IBM Releases CodeNet Dataset For AI Coding

IBM has launched Project CodeNet, a dataset geared toward educating AI to translate code from one programming language to a different. The dataset consists of 14 million code samples, made up of round 500 million traces of code in 55 programming languages, starting from C++, Java, Python, and Go to Cobol, Pascal, and Fortran.

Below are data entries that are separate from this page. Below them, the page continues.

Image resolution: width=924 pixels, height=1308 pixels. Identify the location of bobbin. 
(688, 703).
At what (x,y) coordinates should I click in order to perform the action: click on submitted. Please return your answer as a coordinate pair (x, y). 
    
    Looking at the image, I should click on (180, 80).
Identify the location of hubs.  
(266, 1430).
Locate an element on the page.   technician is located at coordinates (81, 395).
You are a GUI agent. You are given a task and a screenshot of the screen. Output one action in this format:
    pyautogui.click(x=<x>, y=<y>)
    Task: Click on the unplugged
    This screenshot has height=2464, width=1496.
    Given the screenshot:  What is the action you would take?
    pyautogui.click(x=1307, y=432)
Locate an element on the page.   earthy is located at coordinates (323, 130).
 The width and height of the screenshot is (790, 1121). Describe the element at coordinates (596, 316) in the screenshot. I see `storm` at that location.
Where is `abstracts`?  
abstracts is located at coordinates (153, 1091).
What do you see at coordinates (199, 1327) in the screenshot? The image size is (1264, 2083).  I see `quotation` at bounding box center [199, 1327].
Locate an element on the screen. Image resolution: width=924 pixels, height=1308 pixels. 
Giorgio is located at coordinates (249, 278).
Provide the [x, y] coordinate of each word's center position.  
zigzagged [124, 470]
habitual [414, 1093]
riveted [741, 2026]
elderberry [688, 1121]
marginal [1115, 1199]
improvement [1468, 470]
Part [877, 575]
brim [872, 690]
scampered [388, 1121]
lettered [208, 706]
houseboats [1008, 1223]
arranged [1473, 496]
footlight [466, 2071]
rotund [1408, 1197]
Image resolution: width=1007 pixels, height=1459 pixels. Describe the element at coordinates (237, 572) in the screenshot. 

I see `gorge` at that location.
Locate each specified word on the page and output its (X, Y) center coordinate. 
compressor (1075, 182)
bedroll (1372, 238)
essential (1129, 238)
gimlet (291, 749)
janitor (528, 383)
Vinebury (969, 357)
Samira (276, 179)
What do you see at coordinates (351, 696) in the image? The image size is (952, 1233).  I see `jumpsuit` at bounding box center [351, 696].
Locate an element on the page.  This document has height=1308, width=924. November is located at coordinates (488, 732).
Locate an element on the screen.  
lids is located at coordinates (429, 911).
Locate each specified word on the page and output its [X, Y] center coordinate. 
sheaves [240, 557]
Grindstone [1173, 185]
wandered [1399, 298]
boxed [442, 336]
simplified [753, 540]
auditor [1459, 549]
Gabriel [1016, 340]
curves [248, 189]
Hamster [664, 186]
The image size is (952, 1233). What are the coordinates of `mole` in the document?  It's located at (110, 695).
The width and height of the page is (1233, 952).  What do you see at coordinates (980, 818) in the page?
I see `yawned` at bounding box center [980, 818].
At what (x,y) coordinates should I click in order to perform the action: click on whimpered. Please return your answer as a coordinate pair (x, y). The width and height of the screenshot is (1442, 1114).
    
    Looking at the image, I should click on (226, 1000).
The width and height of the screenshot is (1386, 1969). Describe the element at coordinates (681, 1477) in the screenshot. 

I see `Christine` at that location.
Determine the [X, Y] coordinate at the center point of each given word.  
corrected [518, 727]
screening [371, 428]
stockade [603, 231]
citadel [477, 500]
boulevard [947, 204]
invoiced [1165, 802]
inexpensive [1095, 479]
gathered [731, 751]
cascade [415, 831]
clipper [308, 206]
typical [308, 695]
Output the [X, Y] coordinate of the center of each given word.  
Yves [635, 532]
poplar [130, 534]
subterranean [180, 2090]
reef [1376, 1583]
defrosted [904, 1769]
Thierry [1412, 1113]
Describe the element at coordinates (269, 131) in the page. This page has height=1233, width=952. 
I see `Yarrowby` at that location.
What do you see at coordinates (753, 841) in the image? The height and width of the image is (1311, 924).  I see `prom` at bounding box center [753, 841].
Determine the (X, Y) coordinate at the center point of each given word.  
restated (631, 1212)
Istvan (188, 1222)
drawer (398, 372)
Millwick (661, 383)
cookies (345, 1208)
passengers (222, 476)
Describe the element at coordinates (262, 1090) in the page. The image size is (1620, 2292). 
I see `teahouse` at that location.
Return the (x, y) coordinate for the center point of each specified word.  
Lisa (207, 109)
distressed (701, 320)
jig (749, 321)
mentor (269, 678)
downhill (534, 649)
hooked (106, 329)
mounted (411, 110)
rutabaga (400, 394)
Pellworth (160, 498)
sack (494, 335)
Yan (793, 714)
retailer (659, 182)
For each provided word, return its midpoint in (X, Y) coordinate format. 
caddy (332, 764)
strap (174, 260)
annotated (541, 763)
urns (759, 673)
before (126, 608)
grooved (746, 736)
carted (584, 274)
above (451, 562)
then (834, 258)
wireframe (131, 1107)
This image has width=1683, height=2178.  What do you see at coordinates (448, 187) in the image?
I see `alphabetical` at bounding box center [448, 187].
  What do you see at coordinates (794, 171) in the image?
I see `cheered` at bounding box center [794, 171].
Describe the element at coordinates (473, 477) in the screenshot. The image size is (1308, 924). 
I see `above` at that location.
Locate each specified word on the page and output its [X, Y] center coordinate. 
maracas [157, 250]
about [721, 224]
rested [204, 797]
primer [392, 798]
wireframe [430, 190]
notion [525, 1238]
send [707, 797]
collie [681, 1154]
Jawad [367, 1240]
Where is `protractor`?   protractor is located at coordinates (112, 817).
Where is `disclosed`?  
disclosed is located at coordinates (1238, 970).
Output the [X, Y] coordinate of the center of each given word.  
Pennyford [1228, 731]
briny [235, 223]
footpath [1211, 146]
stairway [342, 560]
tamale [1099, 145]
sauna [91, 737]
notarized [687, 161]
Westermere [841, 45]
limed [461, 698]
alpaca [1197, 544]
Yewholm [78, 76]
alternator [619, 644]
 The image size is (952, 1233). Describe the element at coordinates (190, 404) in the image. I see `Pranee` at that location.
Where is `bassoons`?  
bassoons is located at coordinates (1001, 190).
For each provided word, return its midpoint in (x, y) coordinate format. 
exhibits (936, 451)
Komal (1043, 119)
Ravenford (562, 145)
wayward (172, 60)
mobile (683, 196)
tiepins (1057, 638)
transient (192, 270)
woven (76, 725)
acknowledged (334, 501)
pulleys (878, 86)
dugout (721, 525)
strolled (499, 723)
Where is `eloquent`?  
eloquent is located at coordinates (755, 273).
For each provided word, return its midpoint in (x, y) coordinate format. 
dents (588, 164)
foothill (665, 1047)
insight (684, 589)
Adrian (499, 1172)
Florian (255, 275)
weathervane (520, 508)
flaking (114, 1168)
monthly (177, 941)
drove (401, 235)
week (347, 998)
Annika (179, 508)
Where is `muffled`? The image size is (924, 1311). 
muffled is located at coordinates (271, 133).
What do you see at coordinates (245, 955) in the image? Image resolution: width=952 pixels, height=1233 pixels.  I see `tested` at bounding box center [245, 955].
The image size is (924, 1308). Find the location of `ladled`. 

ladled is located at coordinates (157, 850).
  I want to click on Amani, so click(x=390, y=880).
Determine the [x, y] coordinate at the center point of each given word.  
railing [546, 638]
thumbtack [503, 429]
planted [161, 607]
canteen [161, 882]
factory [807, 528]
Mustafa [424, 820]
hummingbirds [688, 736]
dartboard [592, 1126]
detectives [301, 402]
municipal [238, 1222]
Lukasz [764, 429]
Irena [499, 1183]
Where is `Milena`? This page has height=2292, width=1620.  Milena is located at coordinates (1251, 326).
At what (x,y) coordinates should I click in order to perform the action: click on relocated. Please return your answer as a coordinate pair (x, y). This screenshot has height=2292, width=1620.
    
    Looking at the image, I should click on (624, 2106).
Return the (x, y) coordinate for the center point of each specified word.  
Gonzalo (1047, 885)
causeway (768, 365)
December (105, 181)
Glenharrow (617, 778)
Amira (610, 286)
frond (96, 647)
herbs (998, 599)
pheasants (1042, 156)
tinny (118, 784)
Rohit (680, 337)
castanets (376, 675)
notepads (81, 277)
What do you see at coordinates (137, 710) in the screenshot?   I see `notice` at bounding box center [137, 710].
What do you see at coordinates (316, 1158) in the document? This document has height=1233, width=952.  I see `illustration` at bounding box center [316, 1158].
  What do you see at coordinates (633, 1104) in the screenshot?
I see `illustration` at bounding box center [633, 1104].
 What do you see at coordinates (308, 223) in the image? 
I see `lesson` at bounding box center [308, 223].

IBM Research says Project CodeNet can be utilized to coach machine studying fashions to translate code. The code samples have been taken from entries to open programming competitions, and IBM says that over 90 % of the code samples include an outline of what the code does, together with a concise downside assertion, specification of the enter format, and the output format.


The builders say that for over half of the coding issues they’ve additionally obtained pattern enter and output from the issue description, which they are saying is essential to figuring out equivalence of two code samples in several languages, and which may drive reinforcement studying strategies for code translation. The samples additionally embody data such because the code dimension, reminiscence footprint, CPU run time, and standing, which signifies acceptance or error sorts.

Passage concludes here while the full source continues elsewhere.